Tiedoll didn't like it. He didn't like the way Cornelius smiled when he mentioned trust. The speech made it sound like the boys were indebted to him for allowing them to study, that because they were advanced they were obligated to serve him in some manner.

The image that filled his head was one of the boys dressed as solders, fighting just because they were offered shelter. He hated the image and tried to banish it, tried to get it out of his head. But it was so clear, he could see them, just a few years older, dying, covered in blood. It just wouldn't go away.

'So, any questions, requests, things you think are unfair? I think the deal is pretty good given the circumstances.' The man seemed to like the sound of his own voice.

'So the requirements are that the boys attend a school starting this year and that we send you reports and grades as they become available?'

'That about sums it up.'

'If that is all then we have no problem.
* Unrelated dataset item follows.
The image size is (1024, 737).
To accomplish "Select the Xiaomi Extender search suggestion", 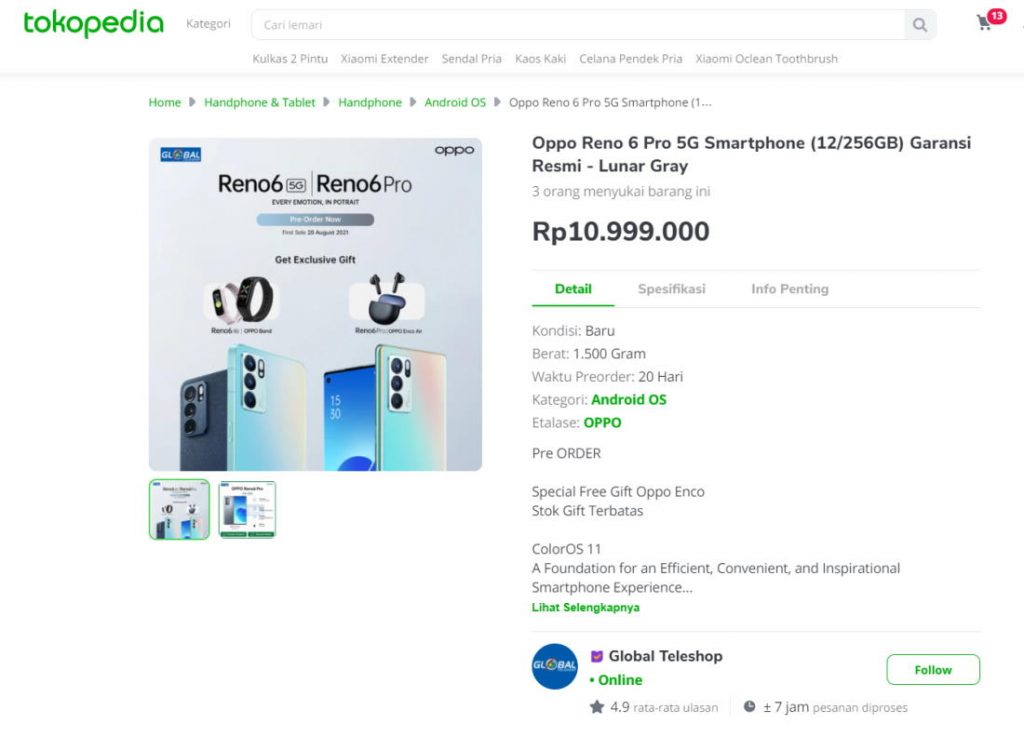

Now if you will excuse me, I have things to organise and a limited time to do so.'

'Of course, of course, see you at work Mr Tiedoll.'

'Yes, see you then.'

Allen's voice broke the silence that developed after their important guest had left.
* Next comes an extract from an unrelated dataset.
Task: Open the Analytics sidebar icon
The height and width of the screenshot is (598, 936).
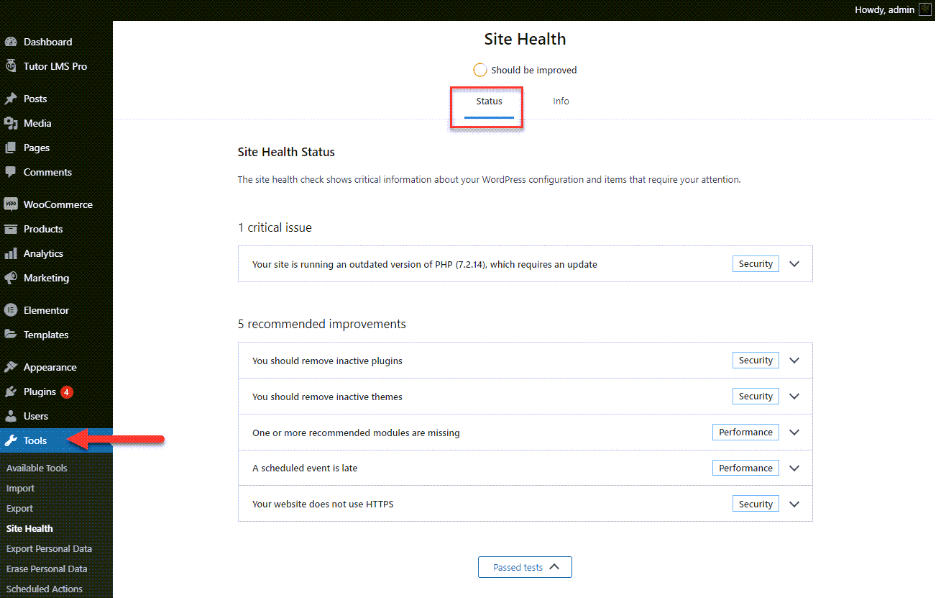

'May you please add finding a way to cover up my scars to the list of things to do before school? I'll stand out enough as it is.'

The next few months were spent trying to organise which school would take the boys. They were spent visiting the schools and discussing plans for lessons and allowances that the school would be willing to make. They were spent doing tests trying to gage just _how_ smart they both were, just how bored they would be in a first-year class. They were spent getting to know teachers, and teaching the teachers that somethings would just have to be done differently, if this was going to work.

The next few months were very busy, very complicated and, in some cases, very irritating.

September saw both boys on the train to Hogwarts School or Witchcraft and Wizardry.


	7. Extras 3-8

**AN: just those few little bits and pieces to fill in the blanks, or create them. Extras 3-8, Take place around the second chapter and before the third, timing isn't really important, and if it is it should be clear enough went it happened.**

IMPORTANT: _Italics indicates they are speaking Japanese. This will be most important conversation between the two as they don't want to be over heard._

 **Extra 3: Christmas**

Allen woke up with a sore head and the realisation that he should be dead, many times over. He also woke up warm and comfortable for the first time in his short life. For once he knew who he was; he remembered why he felt something was missing and how he knew things that four year olds had no right knowing.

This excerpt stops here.